A lot of sales people and business owners spend a lot of time and energy on closing sales. They set targets, they brag to their friends and peers and jobs are sometimes lost over how few sales are closed in a set amount of time.
Closing a sale is of course very important;
without doing so you are not going to turnover any money. We all know that. But
I like to think a little differently.
To me, the amount of people at the start of your sales process, or at the top of your sales funnel some will call it, is far more important than what happens at the end of that process.
Allow me to explain my reasoning via a parable.
A farmer buys a new plot of land. This land is big enough to plant 1000 pieces of corn. The farmer goes out and starts to plant the seeds. Before long, the farmer has planted all 1000 seeds and lets nature take its course. As the plants grow the farmer goes out and nurtures the young plants. He waters them, feeds them, takes out the dead or weak plants and stops any weeds from growing in between. In no time at all 500 of the plants are ready to be harvested. Unfortunately, as this parable is set in the olden days he has to do it by hand. He sets out to collect the 500 pieces of corn and remove the now unneeded plants. As he does so, the land becomes bare once again with many empty spaces. A month later, the rest of the corn is ready, and the farmer once again goes out to collect his corn. Now, the field is empty and bare.

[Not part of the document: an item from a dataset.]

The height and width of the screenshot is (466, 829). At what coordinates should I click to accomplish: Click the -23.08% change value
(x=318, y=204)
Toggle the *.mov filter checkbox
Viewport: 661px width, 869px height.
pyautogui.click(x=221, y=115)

The next day he speaks with his farmer neighbour and boasts about how after general wastage, he was able to gather 800 pieces of corn. The neighbour laughs.
“Just 800 pieces?” He asks. “I managed to take in 1800 pieces. And my land is smaller than yours”
“But how did you manage that?” Asks the farmer.
“Well, you need to learn; once space appears in your field you need to lay down new seed and make the most of the season. The more seeds you sow, the more corn you can harvest at the end of the growing cycle.”
I am no farming expert and please don’t critisise me for not understanding fully how corn grows. However, the point I am trying to make here is this; if you focus so much on your customers whom are at the end of your sales cycle, and those that you are trying to close, then you will soon forget to start talking to new prospects. If you are not out there planting seeds and filling up your sales pipeline then you eventually get to a point where you are drying up and you have no one to close.
Try to think about this when you are out and about being a super sales person. Sure, closing sales is vital, and is certainly something to do. But do not ever focus on closing sales that you forget to prospect and to plant new seeds.